> [SELECTED TEXT]:
Alright, we will wait for your change then :)

> 
>>
>> You preferred not to wait. Upto you.
>>
>> So thanks for doing it.
>>
>>>>
>>>> If the recommended values work for the vendor, they can clean it up and
>>>> move to the drm_dsc_helper themselves and preserving their
>>>> customizations rather than one vendor doing it for all of them.
>>>>
>>>>> In case the driver needs to perform customization of the params, nothing
>>>>> stops it drop applying after filling all the RC params in the
>>>>> drm_dsc_config struct via the generic helper.
>>>>>
>>>>>
>>>>>> So if this has any merit and if you or Marijn would like to take it
>>>>>> up, go for it. We would do the same thing as either of you would have
>>>>>> to in terms of figuring out the difference between msm and the i915 code.
>>>>>>
>>>>>> This is not a generic API we are trying to put in a helper, these are
>>>>>> hard-coded tables so there is a difference between looking at these Vs
>>>>>> looking at some common code which can move to the core.
>>>>>>
>>>>>>>>
>>>>>>>>>>
>>>>>>>>>> Also, i think its too risky to change other drivers to use
>>>>>>>>>> whatever math
>>>>>>>>>> we put in the drm_dsc_helper to compute thr RC params because
>>>>>>>>>> their code
>>>>>>>>>> might be computing and using this tables differently.

> [AIM OF THE TASK]:
Can you quote the DSC helper thread above in full, word for word? The lines that follow have nothing to do with the DSC helper thread.

> [DATA]:

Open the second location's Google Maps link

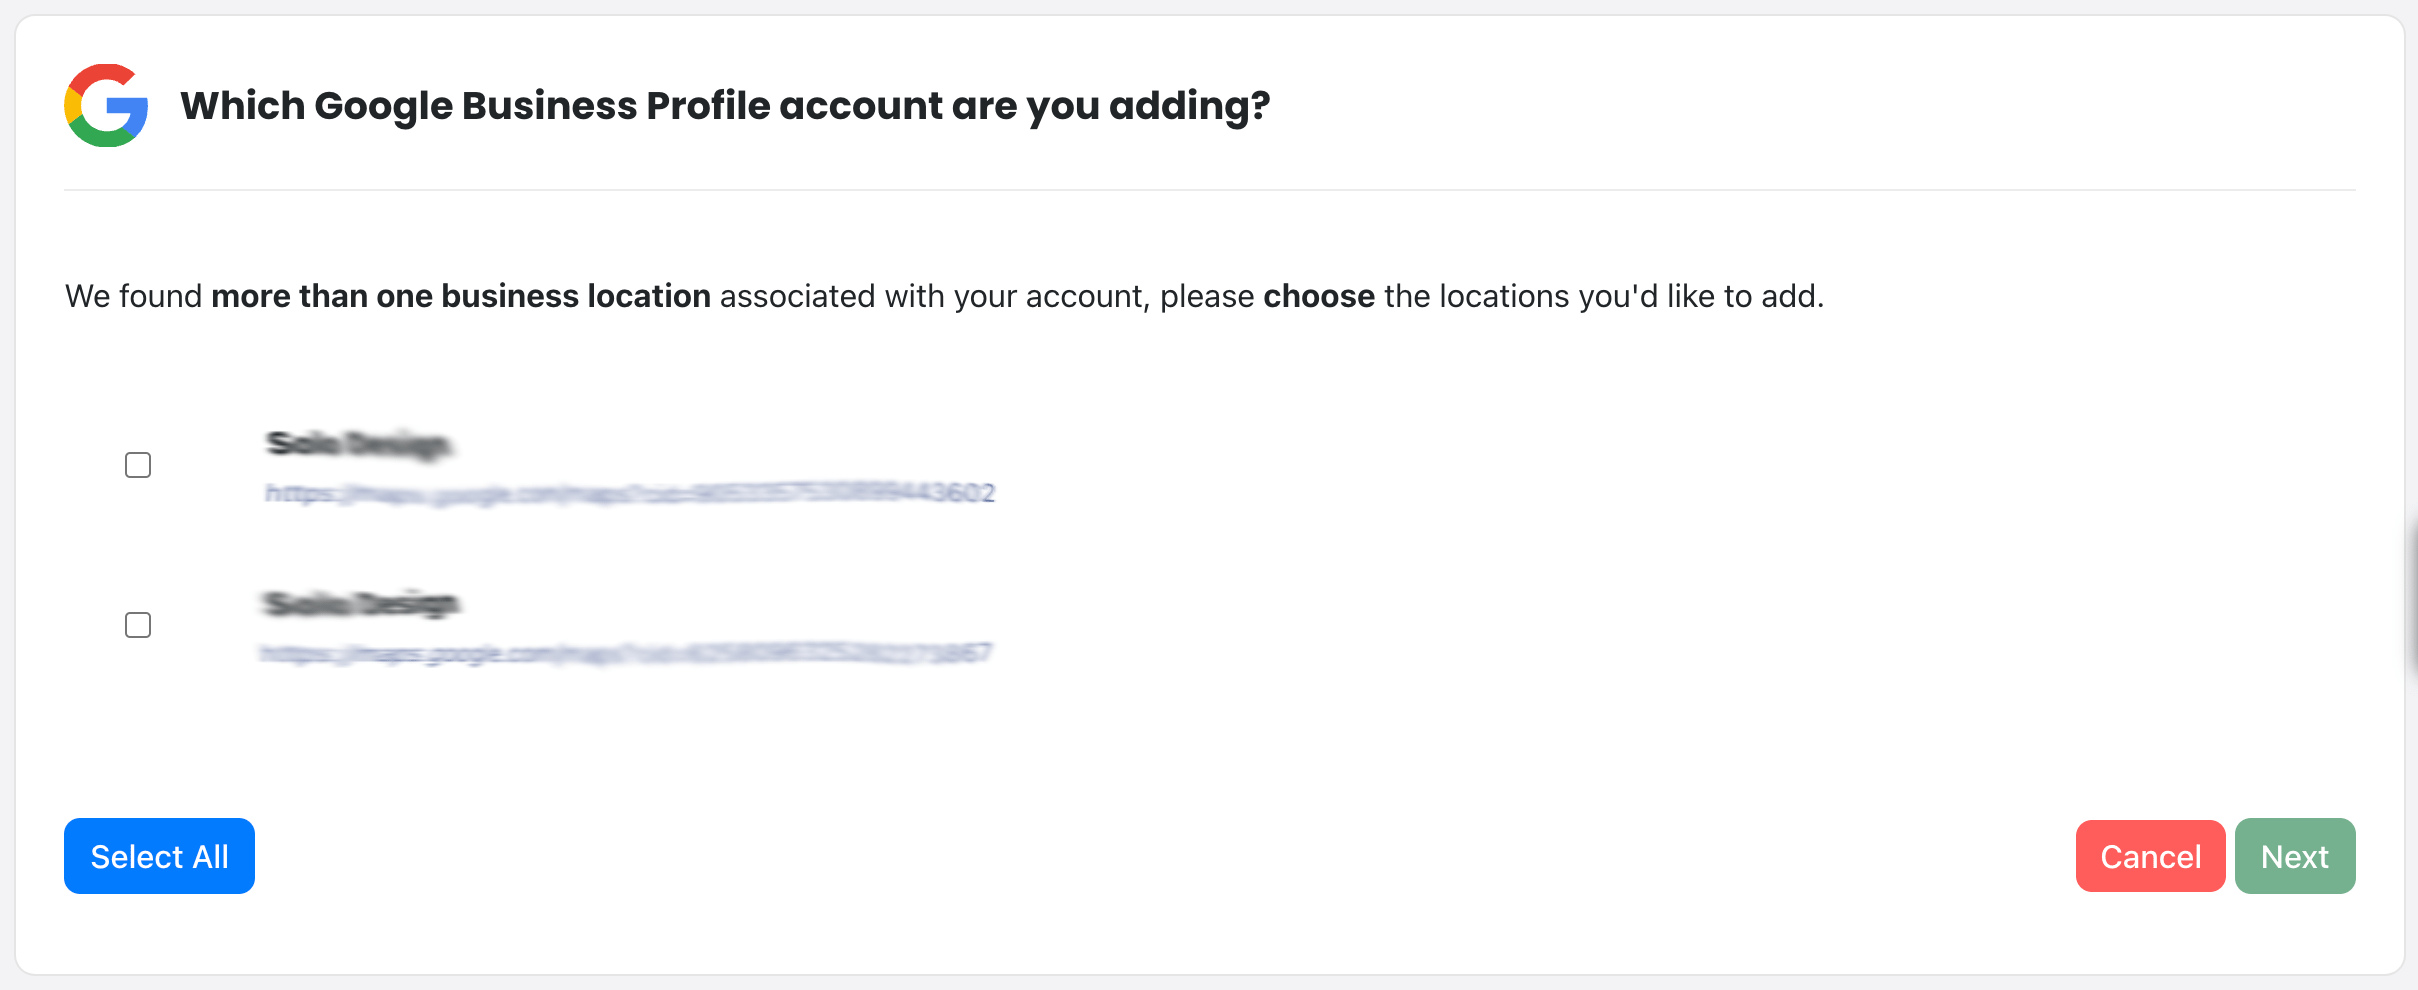pos(625,654)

> [REPLY TO THE EXERCISE]:
Alright, we will wait for your change then :)

> 
>>
>> You preferred not to wait. Upto you.
>>
>> So thanks for doing it.
>>
>>>>
>>>> If the recommended values work for the vendor, they can clean it up and
>>>> move to the drm_dsc_helper themselves and preserving their
>>>> customizations rather than one vendor doing it for all of them.
>>>>
>>>>> In case the driver needs to perform customization of the params, nothing
>>>>> stops it drop applying after filling all the RC params in the
>>>>> drm_dsc_config struct via the generic helper.
>>>>>
>>>>>
>>>>>> So if this has any merit and if you or Marijn would like to take it
>>>>>> up, go for it. We would do the same thing as either of you would have
>>>>>> to in terms of figuring out the difference between msm and the i915 code.
>>>>>>
>>>>>> This is not a generic API we are trying to put in a helper, these are
>>>>>> hard-coded tables so there is a difference between looking at these Vs
>>>>>> looking at some common code which can move to the core.
>>>>>>
>>>>>>>>
>>>>>>>>>>
>>>>>>>>>> Also, i think its too risky to change other drivers to use
>>>>>>>>>> whatever math
>>>>>>>>>> we put in the drm_dsc_helper to compute thr RC params because
>>>>>>>>>> their code
>>>>>>>>>> might be computing and using this tables differently.